▶ THE RECORDS:
──────────────────────────────

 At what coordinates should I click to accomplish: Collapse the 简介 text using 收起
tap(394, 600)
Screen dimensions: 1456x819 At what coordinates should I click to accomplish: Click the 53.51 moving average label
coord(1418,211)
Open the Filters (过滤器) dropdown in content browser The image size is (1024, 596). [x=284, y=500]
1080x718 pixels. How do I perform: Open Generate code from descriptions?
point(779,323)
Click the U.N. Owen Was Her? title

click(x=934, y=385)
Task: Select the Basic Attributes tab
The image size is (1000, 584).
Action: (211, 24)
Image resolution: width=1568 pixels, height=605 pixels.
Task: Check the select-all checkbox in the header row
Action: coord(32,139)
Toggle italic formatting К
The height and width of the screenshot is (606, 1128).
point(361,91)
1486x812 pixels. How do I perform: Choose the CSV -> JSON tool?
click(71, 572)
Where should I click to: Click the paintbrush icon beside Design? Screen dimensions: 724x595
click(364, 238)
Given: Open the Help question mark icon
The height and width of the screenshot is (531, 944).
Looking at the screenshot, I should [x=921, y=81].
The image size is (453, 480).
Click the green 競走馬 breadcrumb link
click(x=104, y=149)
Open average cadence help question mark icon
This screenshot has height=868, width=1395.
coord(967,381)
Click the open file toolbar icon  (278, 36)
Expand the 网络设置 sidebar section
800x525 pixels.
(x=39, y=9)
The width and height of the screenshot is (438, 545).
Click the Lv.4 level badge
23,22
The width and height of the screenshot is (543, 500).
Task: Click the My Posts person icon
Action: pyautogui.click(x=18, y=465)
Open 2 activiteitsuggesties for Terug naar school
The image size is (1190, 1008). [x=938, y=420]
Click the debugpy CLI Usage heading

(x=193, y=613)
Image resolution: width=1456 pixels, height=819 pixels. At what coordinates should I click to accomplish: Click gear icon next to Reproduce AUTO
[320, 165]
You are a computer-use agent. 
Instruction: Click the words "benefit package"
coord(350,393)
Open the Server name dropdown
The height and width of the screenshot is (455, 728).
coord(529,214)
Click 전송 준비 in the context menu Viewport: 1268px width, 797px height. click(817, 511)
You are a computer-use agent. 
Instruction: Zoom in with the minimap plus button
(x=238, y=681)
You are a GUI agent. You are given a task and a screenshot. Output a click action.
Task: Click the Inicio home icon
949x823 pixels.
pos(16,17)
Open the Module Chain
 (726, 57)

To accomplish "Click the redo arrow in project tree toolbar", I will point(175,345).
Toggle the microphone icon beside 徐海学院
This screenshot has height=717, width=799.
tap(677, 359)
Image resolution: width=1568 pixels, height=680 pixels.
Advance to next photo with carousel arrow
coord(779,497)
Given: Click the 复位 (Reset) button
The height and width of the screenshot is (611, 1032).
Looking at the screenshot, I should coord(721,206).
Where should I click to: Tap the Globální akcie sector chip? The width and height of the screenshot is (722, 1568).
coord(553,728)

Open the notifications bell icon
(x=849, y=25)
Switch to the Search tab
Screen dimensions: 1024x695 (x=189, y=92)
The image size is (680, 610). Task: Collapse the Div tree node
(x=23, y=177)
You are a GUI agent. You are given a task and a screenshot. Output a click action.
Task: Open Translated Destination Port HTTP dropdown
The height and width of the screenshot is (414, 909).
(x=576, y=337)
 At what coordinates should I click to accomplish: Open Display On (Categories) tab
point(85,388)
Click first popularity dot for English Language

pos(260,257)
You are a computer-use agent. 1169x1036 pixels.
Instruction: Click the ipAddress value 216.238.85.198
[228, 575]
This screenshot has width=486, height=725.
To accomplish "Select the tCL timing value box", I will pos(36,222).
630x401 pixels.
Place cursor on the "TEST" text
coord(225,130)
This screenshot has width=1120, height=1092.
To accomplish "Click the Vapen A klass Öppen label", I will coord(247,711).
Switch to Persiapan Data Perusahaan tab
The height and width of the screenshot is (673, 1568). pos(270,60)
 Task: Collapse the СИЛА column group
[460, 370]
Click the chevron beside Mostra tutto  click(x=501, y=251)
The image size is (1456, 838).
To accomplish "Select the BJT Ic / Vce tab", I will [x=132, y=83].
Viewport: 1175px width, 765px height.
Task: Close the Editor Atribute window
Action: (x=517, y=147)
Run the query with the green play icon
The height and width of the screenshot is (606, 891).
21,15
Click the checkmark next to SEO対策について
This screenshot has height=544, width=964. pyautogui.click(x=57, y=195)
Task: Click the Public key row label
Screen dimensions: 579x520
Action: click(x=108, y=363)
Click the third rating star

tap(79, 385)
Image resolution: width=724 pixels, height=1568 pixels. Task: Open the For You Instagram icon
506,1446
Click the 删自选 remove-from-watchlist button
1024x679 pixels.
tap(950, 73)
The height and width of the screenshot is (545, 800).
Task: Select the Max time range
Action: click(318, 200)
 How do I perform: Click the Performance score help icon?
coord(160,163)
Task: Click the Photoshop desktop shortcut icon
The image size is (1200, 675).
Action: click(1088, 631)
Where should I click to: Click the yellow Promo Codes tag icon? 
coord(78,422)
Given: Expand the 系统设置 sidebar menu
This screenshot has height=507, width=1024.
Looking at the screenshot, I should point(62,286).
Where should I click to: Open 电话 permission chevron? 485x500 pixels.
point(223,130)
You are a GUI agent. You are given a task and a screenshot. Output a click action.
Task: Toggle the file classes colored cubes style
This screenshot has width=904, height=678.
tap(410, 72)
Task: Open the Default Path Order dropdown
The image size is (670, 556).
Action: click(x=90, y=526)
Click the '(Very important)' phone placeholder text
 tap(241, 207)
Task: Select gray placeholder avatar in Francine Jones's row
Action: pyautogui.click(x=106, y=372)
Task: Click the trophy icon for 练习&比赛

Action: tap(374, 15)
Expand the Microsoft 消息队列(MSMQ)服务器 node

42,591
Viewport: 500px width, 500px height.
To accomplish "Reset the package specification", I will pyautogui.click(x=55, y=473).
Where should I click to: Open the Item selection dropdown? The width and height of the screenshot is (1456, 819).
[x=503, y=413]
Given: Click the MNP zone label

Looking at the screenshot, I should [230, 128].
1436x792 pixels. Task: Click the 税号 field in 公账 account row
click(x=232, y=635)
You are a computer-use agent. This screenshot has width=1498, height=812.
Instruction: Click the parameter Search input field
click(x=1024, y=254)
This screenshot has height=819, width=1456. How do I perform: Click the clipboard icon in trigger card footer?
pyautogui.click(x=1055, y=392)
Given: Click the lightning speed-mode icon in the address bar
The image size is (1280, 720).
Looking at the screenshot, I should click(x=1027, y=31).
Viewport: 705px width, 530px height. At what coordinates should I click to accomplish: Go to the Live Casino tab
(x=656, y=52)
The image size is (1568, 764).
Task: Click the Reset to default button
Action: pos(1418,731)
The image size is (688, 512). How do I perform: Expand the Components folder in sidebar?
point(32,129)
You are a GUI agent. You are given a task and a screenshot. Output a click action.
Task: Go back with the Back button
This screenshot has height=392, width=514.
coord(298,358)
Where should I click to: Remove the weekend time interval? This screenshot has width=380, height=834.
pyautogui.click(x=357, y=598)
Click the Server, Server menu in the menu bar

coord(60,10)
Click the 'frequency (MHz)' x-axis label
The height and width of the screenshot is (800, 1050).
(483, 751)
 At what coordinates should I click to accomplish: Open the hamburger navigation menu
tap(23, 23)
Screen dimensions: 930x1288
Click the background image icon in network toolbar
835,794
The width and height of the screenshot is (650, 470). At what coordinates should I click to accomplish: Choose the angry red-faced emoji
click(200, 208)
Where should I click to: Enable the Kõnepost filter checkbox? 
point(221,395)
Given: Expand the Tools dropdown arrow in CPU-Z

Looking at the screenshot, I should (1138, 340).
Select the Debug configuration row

──────────────────────────────

▶ WORK TO COMPLETE: Could you count the lines in the entries that hold the word "Toggle"? Only the number is wanted.

▶ SOLUTION FOR THIS TASK: 3